しばらくの間、階上から響くたどたどしい旋律にクモハは不審な瞳を上げたが、そのうちすぐ古い仲間たちの質問は止んだ。マグレブが『友情の証』を婉曲に拒み始め、クモハたちは朝のコーヒーを飲みに来なくなったからだ。
長年の付き合いを邪険に絶った店子の行動を、店の所有者であるメルクリン老人は厳しく咎めたのは当然だろう。マグレブ夫婦の解雇すらほのめかした老人は『アンク』への嫌悪まで、露骨に口にしたものだ。
そして、『賎しい浮浪児』どもが来なくなった祝いを是非したい、とビコがマグレブ夫妻に持ちかけたとき、大恩あるメルクリン老人の顔は、マグレブにはもう厄介な『王朝』の回し者としか映らなくなっていた。

『…君が薄汚れた孤児を追い出したのは店の為だろう? 耄碌すると…人間は扱いにくくなる。店の権利の件も含めて、メルクリンさんには俺が…話してやるよ…』

下町に不動産を沢山持っているメルクリンが、そろそろ長年仕えてきた自分たち夫婦に店を譲るのは当然のことだ。そんなマグレブの憤慨にどす黒く笑って答え、配下を伴って店を出たビコ。
その笑みの意味を鼻歌でごまかしながら、マグレブは古ぼけたカウンターを懸命に磨き続けた。そして、メルクリン老人が階段で足を滑らせ、不可解な転落死を遂げたのは、それからすぐの事だった…

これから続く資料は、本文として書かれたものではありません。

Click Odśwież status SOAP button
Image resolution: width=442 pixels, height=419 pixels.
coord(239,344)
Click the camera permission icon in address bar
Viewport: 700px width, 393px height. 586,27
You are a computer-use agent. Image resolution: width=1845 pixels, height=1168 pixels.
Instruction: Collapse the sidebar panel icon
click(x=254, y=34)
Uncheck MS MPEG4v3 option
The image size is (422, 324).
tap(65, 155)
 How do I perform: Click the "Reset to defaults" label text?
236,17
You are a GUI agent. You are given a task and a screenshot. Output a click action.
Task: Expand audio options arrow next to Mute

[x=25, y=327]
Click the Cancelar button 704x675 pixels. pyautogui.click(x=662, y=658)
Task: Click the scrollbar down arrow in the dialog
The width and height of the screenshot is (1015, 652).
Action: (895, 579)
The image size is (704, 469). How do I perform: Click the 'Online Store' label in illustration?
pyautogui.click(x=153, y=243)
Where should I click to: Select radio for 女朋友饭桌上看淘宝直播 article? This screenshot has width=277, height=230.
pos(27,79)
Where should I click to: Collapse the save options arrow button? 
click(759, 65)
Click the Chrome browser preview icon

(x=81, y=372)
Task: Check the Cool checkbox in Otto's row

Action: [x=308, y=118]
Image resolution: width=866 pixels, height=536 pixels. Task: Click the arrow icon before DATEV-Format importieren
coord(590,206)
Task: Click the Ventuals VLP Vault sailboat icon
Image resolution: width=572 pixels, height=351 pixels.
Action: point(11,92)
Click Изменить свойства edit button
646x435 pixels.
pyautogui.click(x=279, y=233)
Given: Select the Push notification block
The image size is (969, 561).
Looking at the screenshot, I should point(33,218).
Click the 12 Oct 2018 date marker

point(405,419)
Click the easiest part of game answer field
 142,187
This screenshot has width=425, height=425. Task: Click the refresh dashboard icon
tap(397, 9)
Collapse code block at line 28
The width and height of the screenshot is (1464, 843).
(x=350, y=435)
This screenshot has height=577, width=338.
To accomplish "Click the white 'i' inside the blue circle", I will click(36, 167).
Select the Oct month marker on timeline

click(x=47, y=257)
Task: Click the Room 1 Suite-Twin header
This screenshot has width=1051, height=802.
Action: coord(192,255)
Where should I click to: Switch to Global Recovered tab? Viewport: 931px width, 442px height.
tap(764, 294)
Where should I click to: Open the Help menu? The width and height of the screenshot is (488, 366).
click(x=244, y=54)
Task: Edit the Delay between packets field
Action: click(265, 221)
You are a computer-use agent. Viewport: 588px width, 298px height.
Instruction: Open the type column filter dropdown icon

「…一体、どこへ逃げるの? この街には逃げ場所なんてないのに…」

妻の言う通り、『王朝』の情報力の前には安全な場所などどこにも無い。『子供たち』の友であったメルクリンの死の真相。マグレブの忘恩。全ては彼らに筒抜けであり、この閉ざされた街には脱出の道は存在しない。ここは『閉鎖都市』なのだから。

「…あ、クモハの足音…久しぶりだね!!」

突然、娘の鋭い聴覚が、階下に恐ろしい来訪者の接近を聴きとった。ひしと抱き合う妻と娘を残し、マグレブは震える脚で部屋を後にした。
もし、噂に過ぎぬ告死天使が舞い降り、自分たち家族をこの陰鬱な都市から飛び立たせてくれたら… そんな夢想を嘲笑うように、店舗へと続く階段がギシギシと鳴る。
清潔に片付いた店の扉を開けると、コートのポケットに手を入れたクモハが薄明の通りを背に立っていた。

「…やあ、マグレブ。」

『アンク』と共に清算されるマグレブの運命は、クモハの悲しげな瞳にしっかり刻まれている。寡黙にクモハを招き入れたマグレブの手は、気付かぬ間に習慣通りコーヒーを淹れ始めていた。

「…クモハ、女房と娘だけは、助けて貰えないか…」

目を伏せていつもの席に座ったクモハは、肩を震わせて長い間黙り込んでいたが、やがてコーヒーの薫りが狭い店に立ち込めてくると、絞り出すような声で、短く友であったマグレブに告げた。